I wrote about the latest such evidence in Alzheimer’s disease for The Scientist. Here’s a taster. Head over there for more.

In 1982, Nobel prize-winner Stanley Prusiner first discovered prions—misfolded proteins that act as infectious agents, spreading the disease within and among individuals. Two years later, he speculated that Alzheimer’s disease might involve a similar spread of malformed proteins, at least within patients. Recent experiments have supported his idea.

[The hallmarks of Alzheimer’s] include tangled clumps of amyloid-beta, a peptide (protein fragment) that aggregates in large plaques.
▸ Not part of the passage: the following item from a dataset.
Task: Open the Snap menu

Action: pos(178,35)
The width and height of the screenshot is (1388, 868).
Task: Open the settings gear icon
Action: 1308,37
Lary Walker from Emory University and Mathias Jucker from the University of Tübingen managed to trigger the spread of amyloid-beta plaques in the brains of mice by injecting them with brain extracts already containing clumps of the peptide.

But these extracts always contained other proteins that could have been responsible for the spread of the plaques. Now, Prusiner, along with Jan Stohr and Joel Watts from University of California, San Francisco, have shown that pure amyloid-beta can achieve the same effect on its own.